Judge Raymond Dearie

I’ll just bet you couldn’t have seen this coming: In his first hearing about the 11,000 government documents Trump took with him to Mar a Lago when he left the White House in January of 2020, Judge Raymond Dearie, the special master appointed by Trump’s own special pet judge, Aileen Cannon, has expressed frustration and impatience with the way Trump’s lawyers are proceeding.

The special master is supposed to be reviewing the documents to determine whether any of them qualify for protection by attorney-client privilege or executive privilege. The telephone conference today was concerned with only a small batch of documents that had already been set aside by the DOJ’s “filter team,” a group of prosecutors and agents who had previously been separated from the main team of DOJ prosecutors and FBI investigators conducting the criminal investigation of Trump. They had been tasked with reviewing the documents before the special master was appointed. The group had determined that a set of the documents might be subject to attorney-client or executive privilege and collected them for further review.

The first issue raised by Dearie was a discrepancy about the number of documents under review. Trump’s lawyers had previously told Dearie that the 11,000 documents consisted of about 200,000 pages. Today it emerged that the actual page count was only 21,792. A lawyer for the DOJ explained that the larger number was provided by a company that had been hired to scan the documents into a database that could be shared with both Trump’s lawyers and DOJ attorneys.
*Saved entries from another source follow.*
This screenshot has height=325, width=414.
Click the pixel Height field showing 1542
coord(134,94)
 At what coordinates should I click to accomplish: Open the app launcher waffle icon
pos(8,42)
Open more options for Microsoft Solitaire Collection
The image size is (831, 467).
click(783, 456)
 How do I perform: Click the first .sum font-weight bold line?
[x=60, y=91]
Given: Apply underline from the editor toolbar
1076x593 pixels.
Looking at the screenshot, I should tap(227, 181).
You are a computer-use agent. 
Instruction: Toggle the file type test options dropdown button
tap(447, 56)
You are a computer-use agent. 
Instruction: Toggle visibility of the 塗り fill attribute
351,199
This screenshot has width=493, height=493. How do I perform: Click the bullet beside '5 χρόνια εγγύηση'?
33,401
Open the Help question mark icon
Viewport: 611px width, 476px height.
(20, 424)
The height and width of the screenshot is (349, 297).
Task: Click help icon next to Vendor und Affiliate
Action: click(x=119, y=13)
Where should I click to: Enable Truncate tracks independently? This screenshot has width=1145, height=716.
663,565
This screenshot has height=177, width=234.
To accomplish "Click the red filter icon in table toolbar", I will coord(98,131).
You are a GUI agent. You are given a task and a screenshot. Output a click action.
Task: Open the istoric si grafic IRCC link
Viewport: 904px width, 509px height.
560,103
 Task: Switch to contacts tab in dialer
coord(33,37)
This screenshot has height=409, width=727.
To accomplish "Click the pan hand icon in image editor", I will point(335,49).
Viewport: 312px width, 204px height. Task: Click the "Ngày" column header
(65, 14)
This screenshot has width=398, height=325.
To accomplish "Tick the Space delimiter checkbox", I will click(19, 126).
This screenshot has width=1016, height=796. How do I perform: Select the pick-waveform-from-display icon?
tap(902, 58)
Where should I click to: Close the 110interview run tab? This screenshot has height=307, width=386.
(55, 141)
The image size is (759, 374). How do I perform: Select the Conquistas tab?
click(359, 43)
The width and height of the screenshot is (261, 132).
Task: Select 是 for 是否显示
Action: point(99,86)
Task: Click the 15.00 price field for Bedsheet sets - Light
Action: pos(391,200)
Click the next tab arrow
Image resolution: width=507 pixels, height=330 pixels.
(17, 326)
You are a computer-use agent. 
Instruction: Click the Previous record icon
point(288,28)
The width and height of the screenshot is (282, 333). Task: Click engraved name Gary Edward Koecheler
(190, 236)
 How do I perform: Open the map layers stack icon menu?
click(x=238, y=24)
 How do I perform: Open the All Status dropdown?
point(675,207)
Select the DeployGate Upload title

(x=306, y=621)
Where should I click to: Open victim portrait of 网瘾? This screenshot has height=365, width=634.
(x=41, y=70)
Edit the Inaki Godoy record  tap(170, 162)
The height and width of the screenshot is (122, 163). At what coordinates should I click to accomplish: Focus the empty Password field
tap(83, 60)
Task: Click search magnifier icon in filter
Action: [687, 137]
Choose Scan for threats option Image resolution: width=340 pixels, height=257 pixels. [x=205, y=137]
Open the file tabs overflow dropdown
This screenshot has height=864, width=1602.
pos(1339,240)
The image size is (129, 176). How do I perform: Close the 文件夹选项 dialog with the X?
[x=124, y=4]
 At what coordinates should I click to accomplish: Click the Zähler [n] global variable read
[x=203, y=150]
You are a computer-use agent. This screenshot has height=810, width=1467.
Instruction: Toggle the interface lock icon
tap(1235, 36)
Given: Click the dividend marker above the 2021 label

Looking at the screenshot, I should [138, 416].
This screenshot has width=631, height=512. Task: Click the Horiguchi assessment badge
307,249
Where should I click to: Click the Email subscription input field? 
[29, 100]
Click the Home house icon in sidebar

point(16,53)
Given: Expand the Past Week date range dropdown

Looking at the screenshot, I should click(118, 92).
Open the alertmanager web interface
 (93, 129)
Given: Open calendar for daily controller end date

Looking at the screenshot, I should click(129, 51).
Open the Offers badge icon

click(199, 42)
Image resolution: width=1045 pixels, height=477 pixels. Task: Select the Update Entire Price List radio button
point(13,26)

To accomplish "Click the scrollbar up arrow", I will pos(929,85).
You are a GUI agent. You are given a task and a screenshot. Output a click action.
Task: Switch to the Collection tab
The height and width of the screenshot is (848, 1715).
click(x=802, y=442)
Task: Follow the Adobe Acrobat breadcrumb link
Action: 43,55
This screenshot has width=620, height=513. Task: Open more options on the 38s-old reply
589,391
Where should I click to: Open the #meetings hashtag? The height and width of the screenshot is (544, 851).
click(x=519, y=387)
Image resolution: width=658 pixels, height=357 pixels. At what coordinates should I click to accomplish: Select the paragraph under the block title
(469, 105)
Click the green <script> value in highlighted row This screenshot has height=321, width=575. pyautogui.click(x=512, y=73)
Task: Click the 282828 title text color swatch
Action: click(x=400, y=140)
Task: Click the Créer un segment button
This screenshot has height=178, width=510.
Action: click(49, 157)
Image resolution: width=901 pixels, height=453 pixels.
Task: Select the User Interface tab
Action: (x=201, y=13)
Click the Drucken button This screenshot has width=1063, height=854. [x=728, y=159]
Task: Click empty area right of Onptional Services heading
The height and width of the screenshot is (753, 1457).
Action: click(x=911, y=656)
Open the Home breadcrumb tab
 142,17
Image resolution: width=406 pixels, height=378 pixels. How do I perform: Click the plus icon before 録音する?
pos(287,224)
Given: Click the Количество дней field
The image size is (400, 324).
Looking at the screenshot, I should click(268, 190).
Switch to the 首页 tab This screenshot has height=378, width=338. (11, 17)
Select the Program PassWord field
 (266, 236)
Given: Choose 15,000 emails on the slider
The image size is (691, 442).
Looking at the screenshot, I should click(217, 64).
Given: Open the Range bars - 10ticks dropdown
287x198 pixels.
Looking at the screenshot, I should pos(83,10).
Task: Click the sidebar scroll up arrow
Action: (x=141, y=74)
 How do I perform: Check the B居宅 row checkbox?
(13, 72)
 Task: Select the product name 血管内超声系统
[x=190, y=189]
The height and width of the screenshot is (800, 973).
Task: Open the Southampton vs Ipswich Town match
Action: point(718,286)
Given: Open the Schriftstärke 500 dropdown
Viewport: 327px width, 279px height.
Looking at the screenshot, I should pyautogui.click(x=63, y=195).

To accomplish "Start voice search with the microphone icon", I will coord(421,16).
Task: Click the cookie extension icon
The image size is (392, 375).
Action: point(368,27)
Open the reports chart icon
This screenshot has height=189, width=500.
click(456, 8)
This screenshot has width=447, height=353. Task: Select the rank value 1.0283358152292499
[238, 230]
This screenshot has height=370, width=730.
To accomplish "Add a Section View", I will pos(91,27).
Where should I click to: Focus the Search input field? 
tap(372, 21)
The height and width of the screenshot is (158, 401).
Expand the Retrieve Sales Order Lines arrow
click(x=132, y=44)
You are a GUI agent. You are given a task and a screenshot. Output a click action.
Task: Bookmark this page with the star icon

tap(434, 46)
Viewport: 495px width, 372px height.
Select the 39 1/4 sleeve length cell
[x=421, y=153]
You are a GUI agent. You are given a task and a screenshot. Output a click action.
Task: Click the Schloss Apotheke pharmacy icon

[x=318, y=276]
Moving on, Dearie complained that a log of the documents over which Trump is seeking to claim either attorney-client or executive privilege that had been submitted by Trump’s lawyers had not provided enough information for the judge to determine the grounds for the privilege being claimed.

If Trump’s claim of privilege over the documents is granted, they cannot be used by the DOJ in its criminal investigation into Trump’s handling of both classified and unclassified documents and whether or not he had obstructed justice in his refusal to turn them over to the government. Dearie told Trump’s lawyers that they had not been specific enough in their claims of privilege. He singled out one document that Trump’s lawyers had claimed was Trump’s personal property and was also claimed to be subject to executive privilege. Executive privilege cannot be claimed to cover items that are not presidential records. A document cannot be personal property and a presidential document at the same time.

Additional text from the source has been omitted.